● Task brief:
Swap "bog down" for "get stuck" in the album review, then write out the part that begins at "On paper, at" and stops after "and metalcore-influenced breakdowns.".

● Passage to read:
On paper, at their root, Chicago's Born Of Osiris seem to be just another generic, Johnny-come-lately to the now exploding-in-popularity "New wave of American death metal" movement. After all, they are comprised of five band members, one for each instrument (guitars, bass, drums, keyboards, vocals), and do bog down in pretty standard 4/4 timing much of the time. Furthermore, their music is riddled with fairly generic-sounding vocals and metalcore-influenced breakdowns.
But B.O.O. differentiate from the vast majority of deathcore groups on today's market in that they pay more attention to the keyboards. Far more than mere window dressing, the group's synth work is, simply put, excelloent, and helps to distance them from the hordes of other tuneless death metal/metalcore bands. In fact, one could even argue the point that Born Of Osiris have as much in common with symphonic black metal than they do with either of the above-named two genres. Couple this increased sense of melodicism and keyboard accents on their sophomoric effort, 2009's "A Higher Place," with the fact that the album also boasts good drumming and exceptionally technical guitar work, and the end result is a pretty darn original sound. (And one that, on the whole, sounds something like a Dimmu Borgir-meets-Nocturnus-meets-Meshuggah-meets-Unearth-meets-Pantera-meets-Fear Factory hybrid.)
The terrifically ominous and melodic opener that is "Rebirth" (which is laden with lots of keys and techno-industrial-like knick-knacks) sets the stage perfectly for "Elimination," which is almost startling by contrast, at least in terms of brutality and intensity. This pounding and blistering follow-up is centered around fiery thrash riffing, machine gun-fast drumming, thunderous, driving rhythms, and vocal patterns that alternate between freakish high screams and visceral low growls (a la The Black Dahlia Murder). And melody might be only an afterthought, here, but it is prominent enough to provide the mix with some nice texture and nuance in what would otherwise be an all-out trainwreck of brutality. And "The Accountable" continues down this same path, with impeccable double bass and blast beat collages underpinning cast-iron, technical guitar rampages, thus concocting a dizzying give-and-take between the two instruments.

● Recorded information:
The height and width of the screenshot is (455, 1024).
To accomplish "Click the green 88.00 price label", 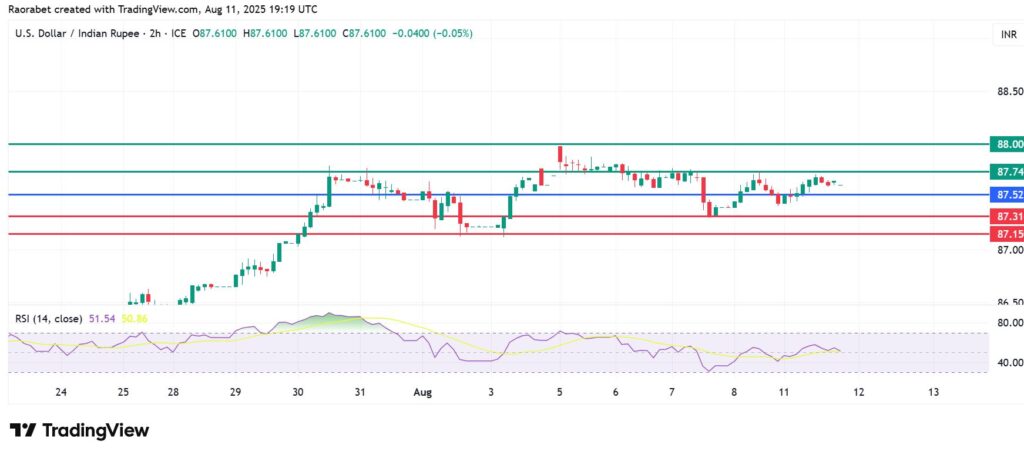I will click(1003, 144).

● Result:
On paper, at their root, Chicago's Born Of Osiris seem to be just another generic, Johnny-come-lately to the now exploding-in-popularity "New wave of American death metal" movement. After all, they are comprised of five band members, one for each instrument (guitars, bass, drums, keyboards, vocals), and do get stuck in pretty standard 4/4 timing much of the time. Furthermore, their music is riddled with fairly generic-sounding vocals and metalcore-influenced breakdowns.